Whenever your time is being eaten up by a stack of e-mails, a stack of paper, a stack of voice mail messages, or just stacks and stacks of work, the 5 Ds work especially well. You will drastically cut the time you need to get through the stack, and you can then get to the other high-impact activities that make the best use of your time.
The 5 Ds stand for:
Do It. Stop pushing around a task and do it now. Use this for any task that takes fifteen minutes or less.
Delete It. There are some things that do not require your response. Just because someone sent you the message/document/suggestion doesn’t mean you have to reply. If an item doesn’t advance a relationship or achieve an important goal, get rid of it.

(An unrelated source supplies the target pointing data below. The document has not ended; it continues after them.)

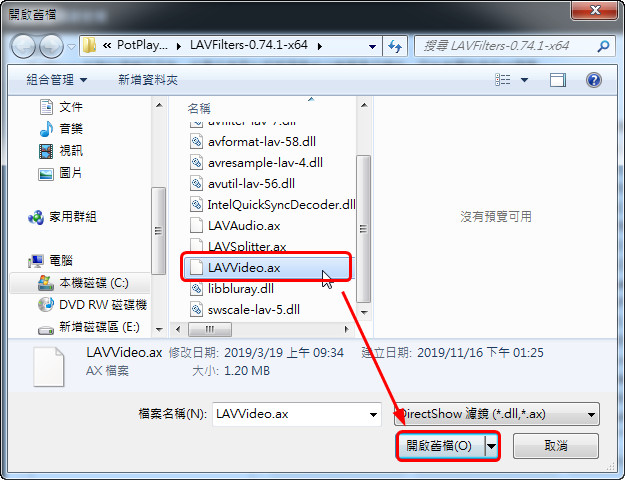Click the back navigation arrow
The width and height of the screenshot is (625, 480).
point(23,46)
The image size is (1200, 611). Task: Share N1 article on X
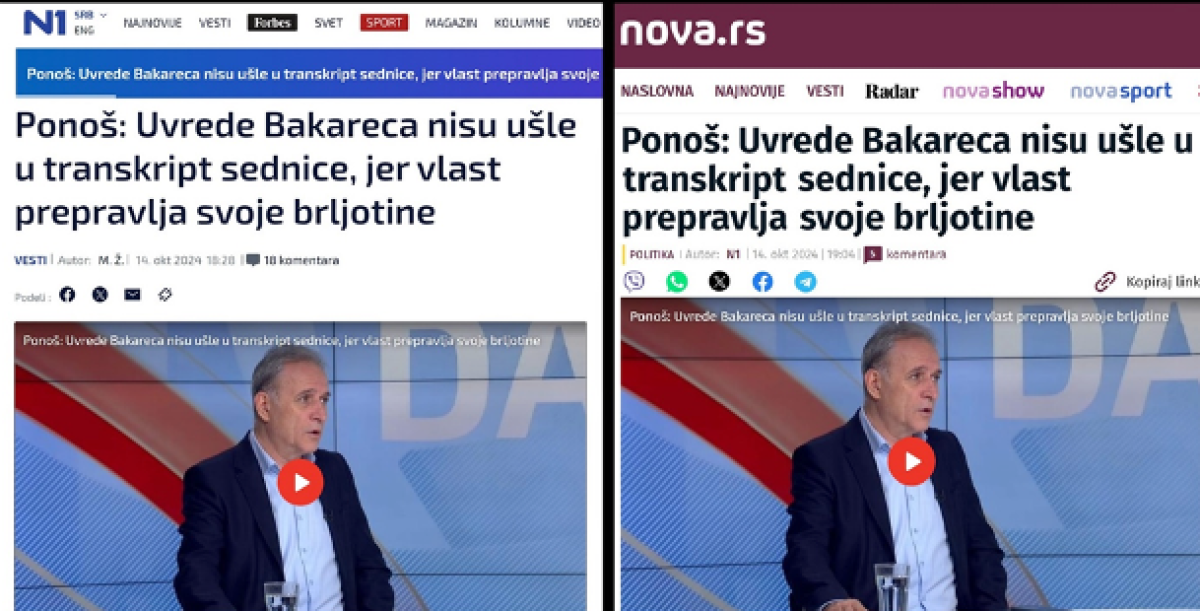pyautogui.click(x=100, y=294)

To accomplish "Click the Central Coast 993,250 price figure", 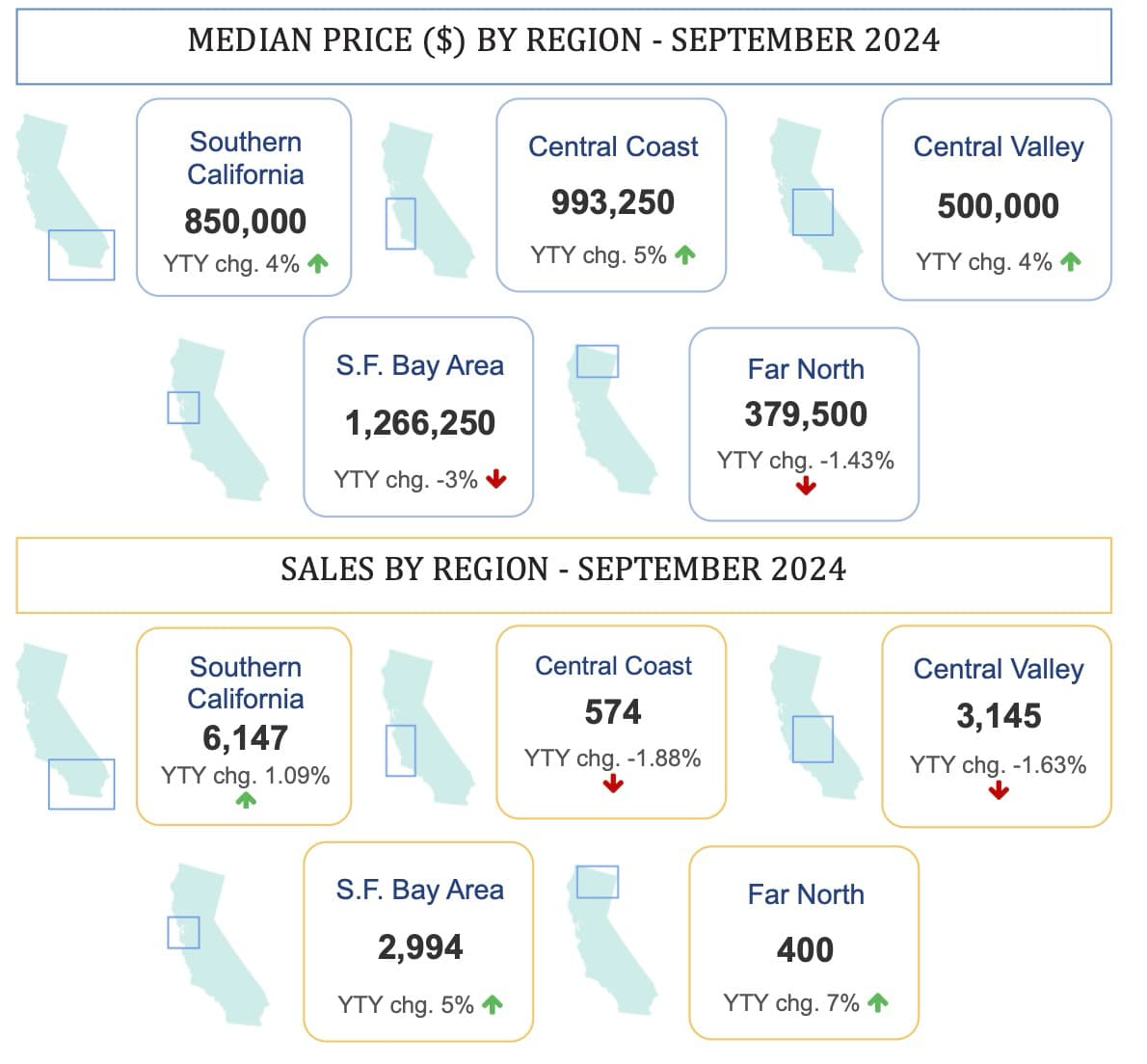I will click(x=613, y=202).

Delegate It. As often as possible, pass a task on to someone else who can handle the job. They don’t have to do it better than you; they don’t even have to do it as quickly. They probably won’t. But unless it’s a top priority or specific result that you and only you can deliver, you’re not the right person to do it. Pass it on.
Decide On It. No more moving items from one stack to another, telling yourself, “I’ll get back to that.” Will you attend the meeting or won’t you? Will you agree to that request or won’t you? Make a decision. Move on.
Date It. Choose when you will give big-ticket items your undivided time and attention. Figure out how much time you need and block it out in your schedule. You can forget about it until then.
The 5 Ds will save you time, and potentially a lot of it. Before you fill up that time with more meaningless tasks, give some thought to the most powerful way you can use the time you save.